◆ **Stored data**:
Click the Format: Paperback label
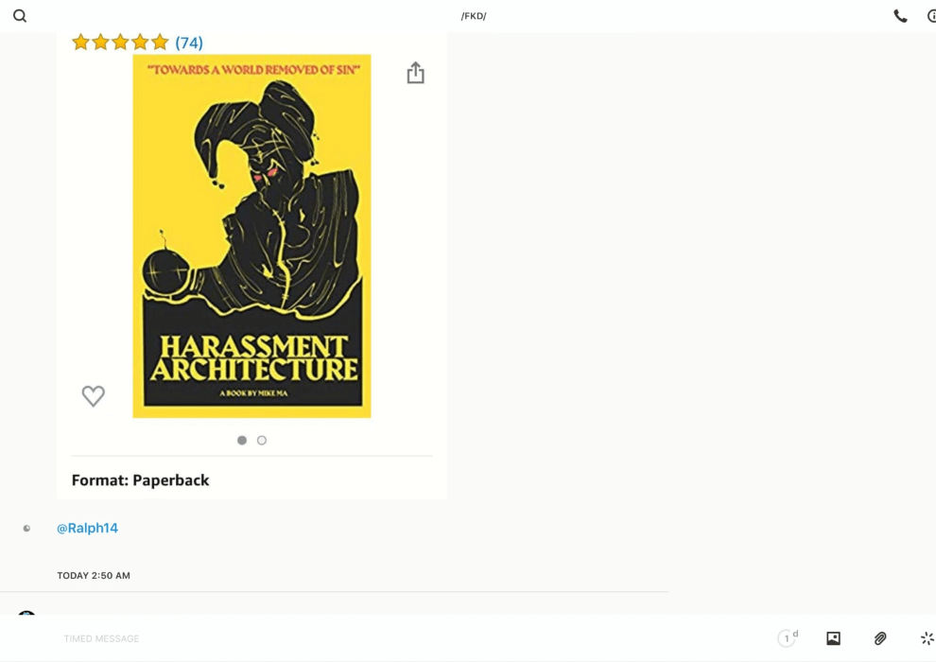click(x=140, y=480)
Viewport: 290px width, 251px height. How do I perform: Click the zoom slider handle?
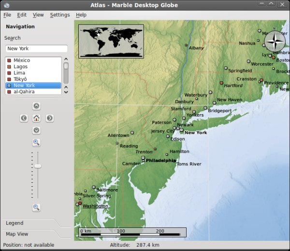[37, 166]
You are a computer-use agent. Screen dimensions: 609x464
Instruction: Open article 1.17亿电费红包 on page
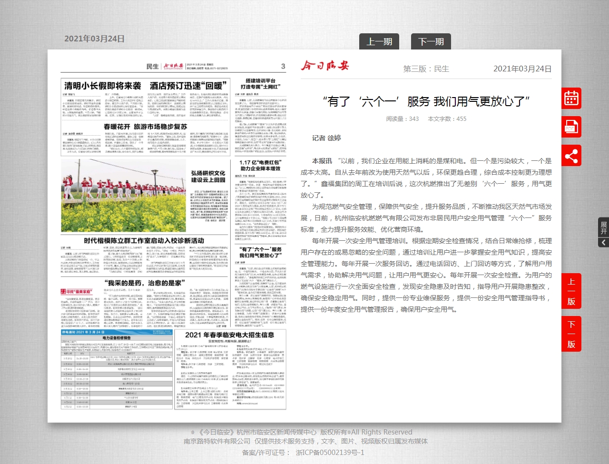pos(260,166)
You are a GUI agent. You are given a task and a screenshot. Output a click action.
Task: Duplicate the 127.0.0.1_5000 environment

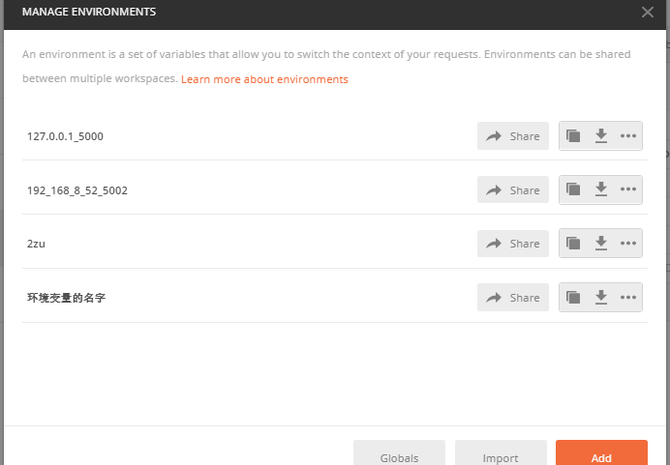tap(573, 136)
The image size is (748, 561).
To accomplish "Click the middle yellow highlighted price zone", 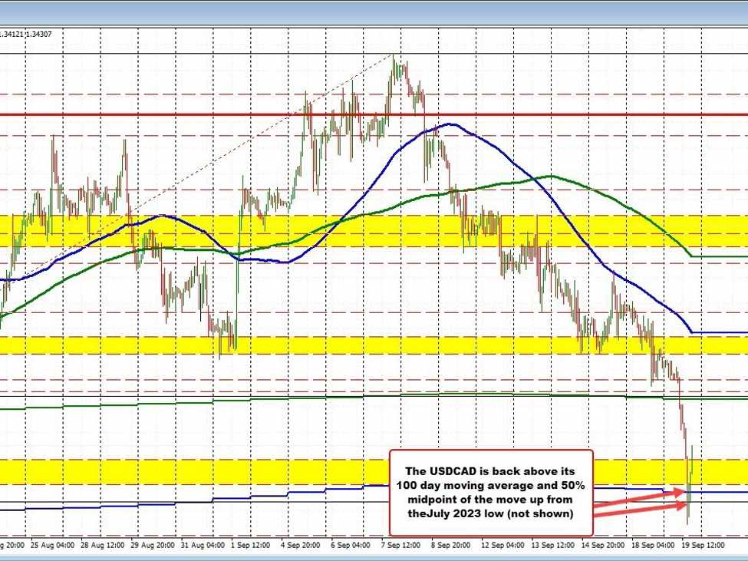I will (x=345, y=345).
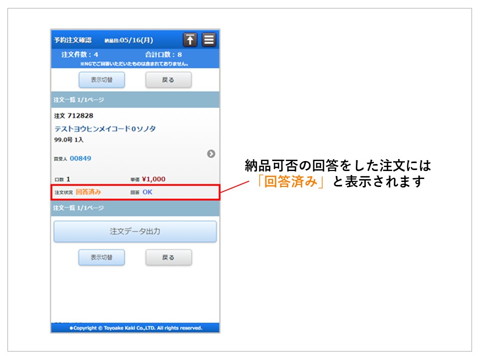
Task: Click the orange 回答済み status text
Action: click(x=88, y=192)
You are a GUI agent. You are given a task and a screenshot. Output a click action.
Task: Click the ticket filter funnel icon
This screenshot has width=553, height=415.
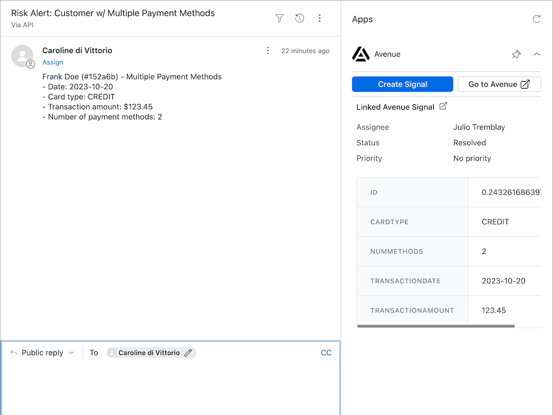pos(279,18)
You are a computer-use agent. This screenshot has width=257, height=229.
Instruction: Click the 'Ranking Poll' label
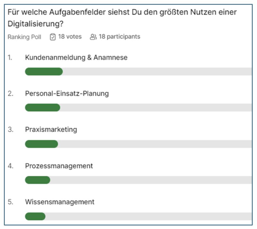(x=25, y=37)
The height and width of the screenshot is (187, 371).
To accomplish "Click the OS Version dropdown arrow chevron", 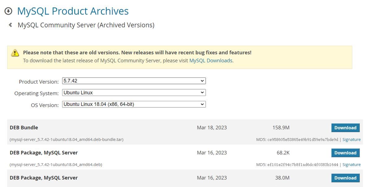I will [x=202, y=104].
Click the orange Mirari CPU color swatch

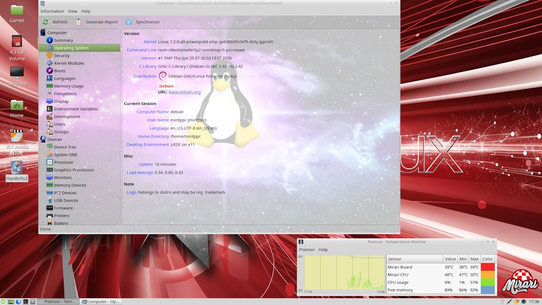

◆ **Description of the task**: Starting at the first line of the records and stopping after the line with "The image size is (748, 561).", copy each line exactly; pictures stay out.

◆ **Answer to this problem**:
Click the Format: Paperback label
click(x=140, y=480)
Viewport: 290px width, 251px height. How do I perform: Click the zoom slider handle?
[37, 166]
You are a computer-use agent. Screen dimensions: 609x464
Instruction: Open article 1.17亿电费红包 on page
pos(260,166)
You are a GUI agent. You are given a task and a screenshot. Output a click action.
Task: Duplicate the 127.0.0.1_5000 environment

tap(573, 136)
The image size is (748, 561).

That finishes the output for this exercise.